Pendant une grosse demie-heure, j’ai intérieurement crié au scandale pour tous les prix obtenus par ce film. Je me suis accroché et j’ai bien fait. Il les mérite. Un grand n’importe quoi savamment orchestré. J’ai ressenti la même chose avec Crimes Arnaques et Botanique ou plusieurs films des frères Coen. Des personnages hauts en couleur et une façon de filmer qui m’a plu. Par contre, je ne vois pas trop la critique de la société décrite par certains autres commentaires.
Ce film est une petite sensation dès le départ !!! Les deux personnages se rencontrent dans un feu d’artifice de fêtes made in Las Vegas, puis c'est le système russe qui se met en route pour déconstruire la première partie. Ani se joue du romantisme, de l'amour, des attentes familiales, elle vie sa vie à fond, tout comme Ivan qui développe toute l'énergie d'un gosse de riche. La deuxième partie est beaucoup moins intéressante, et à la fin, le réalisateur nous plonge dans une incompréhension et une incohérence qui auraient pu être évitée pour laisser un vrai message aux spectateurs.
Anora est un film visuellement réussi et porté par une narration efficace : une jeune femme happée par un monde luxueux, avant d’être brutalement rattrapée par une réalité que l’on préférait ignorer. La scène finale, à la fois jubilatoire et subtile, oscille entre belle leçon de vie et vengeance intelligente.
conte de fée "hardcore", Anora qui a décroché 5 récompenses lors du dernier festival de Cannes ne peut pas laisser indifférent. On adore le scénario dingue, la folle fougue de l'actrice principale totalement déjantée, la prestation des autres protagonistes notamment le trio de pieds nickels très convaincants... On aime moins le début du film, une succession outrancière de courtes scènes et une certaine cacophonie dans les dialogues qui finit par agacer...
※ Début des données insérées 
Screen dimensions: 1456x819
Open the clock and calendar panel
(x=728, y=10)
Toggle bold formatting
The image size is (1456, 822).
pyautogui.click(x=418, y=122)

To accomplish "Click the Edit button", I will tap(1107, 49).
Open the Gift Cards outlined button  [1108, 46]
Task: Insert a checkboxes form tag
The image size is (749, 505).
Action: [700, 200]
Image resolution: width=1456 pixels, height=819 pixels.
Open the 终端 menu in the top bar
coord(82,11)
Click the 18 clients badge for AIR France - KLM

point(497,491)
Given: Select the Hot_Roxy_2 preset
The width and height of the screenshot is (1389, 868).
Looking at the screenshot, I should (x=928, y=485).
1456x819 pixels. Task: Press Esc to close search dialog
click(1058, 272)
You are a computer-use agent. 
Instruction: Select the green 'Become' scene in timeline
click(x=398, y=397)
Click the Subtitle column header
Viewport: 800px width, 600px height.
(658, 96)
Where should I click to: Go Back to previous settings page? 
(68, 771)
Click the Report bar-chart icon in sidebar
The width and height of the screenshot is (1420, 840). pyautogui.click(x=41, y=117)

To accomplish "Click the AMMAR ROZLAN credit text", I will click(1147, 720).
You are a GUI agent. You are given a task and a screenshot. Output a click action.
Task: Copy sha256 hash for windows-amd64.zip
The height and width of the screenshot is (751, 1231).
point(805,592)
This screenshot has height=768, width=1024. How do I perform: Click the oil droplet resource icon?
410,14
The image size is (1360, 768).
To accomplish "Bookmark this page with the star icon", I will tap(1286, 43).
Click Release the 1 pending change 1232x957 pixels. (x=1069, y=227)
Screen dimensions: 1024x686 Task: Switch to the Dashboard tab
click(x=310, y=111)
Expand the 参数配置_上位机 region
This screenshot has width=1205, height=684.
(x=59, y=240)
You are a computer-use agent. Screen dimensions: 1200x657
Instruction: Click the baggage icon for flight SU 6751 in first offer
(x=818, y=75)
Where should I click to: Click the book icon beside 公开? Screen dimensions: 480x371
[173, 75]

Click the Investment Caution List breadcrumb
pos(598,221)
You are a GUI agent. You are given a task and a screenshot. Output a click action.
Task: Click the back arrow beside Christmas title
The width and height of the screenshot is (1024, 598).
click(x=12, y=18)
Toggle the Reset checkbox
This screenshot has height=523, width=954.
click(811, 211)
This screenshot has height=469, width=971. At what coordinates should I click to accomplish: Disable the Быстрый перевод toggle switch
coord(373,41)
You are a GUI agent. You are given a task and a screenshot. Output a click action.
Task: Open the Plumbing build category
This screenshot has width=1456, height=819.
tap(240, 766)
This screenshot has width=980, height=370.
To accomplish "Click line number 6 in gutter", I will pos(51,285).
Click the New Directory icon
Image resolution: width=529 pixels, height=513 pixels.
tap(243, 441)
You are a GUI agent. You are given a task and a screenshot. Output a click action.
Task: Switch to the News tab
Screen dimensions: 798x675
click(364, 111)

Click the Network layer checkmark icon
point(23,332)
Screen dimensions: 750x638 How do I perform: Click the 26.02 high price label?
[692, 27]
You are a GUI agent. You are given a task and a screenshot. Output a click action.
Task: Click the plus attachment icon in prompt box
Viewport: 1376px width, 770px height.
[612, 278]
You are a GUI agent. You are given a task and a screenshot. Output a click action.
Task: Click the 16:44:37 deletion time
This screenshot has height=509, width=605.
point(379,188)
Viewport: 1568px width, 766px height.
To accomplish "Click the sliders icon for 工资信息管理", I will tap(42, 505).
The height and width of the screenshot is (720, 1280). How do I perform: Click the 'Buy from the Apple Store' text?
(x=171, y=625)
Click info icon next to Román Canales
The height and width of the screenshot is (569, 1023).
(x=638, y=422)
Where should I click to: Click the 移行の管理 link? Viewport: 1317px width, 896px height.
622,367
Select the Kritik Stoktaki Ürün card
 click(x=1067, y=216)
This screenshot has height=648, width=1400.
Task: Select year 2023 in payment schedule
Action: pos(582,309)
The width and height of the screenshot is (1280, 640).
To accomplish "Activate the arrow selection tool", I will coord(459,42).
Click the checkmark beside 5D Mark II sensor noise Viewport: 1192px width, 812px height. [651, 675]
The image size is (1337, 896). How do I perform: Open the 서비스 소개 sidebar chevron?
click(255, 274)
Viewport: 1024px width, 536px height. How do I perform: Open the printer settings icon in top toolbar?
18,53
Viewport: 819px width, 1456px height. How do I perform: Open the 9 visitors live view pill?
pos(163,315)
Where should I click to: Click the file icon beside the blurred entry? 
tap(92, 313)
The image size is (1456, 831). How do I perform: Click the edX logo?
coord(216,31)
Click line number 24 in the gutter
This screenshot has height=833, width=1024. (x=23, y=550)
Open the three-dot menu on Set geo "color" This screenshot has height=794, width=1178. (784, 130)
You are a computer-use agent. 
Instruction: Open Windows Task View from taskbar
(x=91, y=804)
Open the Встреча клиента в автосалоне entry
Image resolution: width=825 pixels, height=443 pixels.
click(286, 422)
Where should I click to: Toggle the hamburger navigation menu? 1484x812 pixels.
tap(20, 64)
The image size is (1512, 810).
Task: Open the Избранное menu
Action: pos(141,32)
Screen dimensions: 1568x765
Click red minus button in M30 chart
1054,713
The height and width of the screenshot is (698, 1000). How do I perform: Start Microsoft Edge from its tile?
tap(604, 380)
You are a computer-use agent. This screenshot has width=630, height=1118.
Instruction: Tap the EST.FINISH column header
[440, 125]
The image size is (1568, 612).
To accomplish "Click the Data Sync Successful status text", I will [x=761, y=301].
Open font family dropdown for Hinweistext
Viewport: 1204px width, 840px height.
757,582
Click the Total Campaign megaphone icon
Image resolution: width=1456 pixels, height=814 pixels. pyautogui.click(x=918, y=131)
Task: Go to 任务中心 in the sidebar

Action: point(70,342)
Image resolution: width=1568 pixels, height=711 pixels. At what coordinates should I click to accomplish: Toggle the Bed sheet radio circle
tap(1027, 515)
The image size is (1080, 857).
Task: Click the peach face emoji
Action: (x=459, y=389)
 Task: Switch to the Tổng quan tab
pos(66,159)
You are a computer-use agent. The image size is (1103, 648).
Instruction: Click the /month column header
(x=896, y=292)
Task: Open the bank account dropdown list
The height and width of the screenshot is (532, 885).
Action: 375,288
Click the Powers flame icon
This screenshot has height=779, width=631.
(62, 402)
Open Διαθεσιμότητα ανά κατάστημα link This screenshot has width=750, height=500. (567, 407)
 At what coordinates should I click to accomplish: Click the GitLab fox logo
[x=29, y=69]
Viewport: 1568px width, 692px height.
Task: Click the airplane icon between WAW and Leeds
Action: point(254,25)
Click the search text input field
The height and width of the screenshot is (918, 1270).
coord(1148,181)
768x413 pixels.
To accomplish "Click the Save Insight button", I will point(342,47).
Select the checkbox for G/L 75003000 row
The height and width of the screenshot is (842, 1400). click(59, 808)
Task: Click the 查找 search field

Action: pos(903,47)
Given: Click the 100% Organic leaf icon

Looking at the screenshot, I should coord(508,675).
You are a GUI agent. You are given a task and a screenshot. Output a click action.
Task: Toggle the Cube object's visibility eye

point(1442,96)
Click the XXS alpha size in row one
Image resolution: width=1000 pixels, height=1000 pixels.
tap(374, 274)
Le film est bon, n'est pas touchant, transcendant mais bien équilibré et bien enmené. On suit l'histoire d'Ani qui est un strip-teaseuse et qui est embauché par une jeune russe. spoiler: On se dit qu'il va se passer quelque chose d'horrible ou autre parfois mais absolument pas. C'est prenant mais pas trop, c'est émotionnel mais pas trop. Bref, ça manque d'un truc pour être grandiose mais ça parle d'un sujet qui est peu abordé. spoiler: Trois parties, la première est sympa 30 - 40 mn qui nous mets dans le bains, classique. La deuxième, 5 première minutes bien, le reste bof. La troisième partie, okay, peut mieux faire. A la fin, je suis mitigé, j'ai aimé sans adoré mais je suis rentré dans le film, ça m'a parlé et touché et m'a fait pensé à certaines chose mais c'est pas complet du tout.
Ne gâchez pas plus de 2 heures de votre vie pour ce film plein de lourdeurs et finalement s'avère un joli pétard mouillé. Une palme et un oscar pour cette chose ? A n'y rien comprendre. C'est lent, invraisemblable et vide de sens.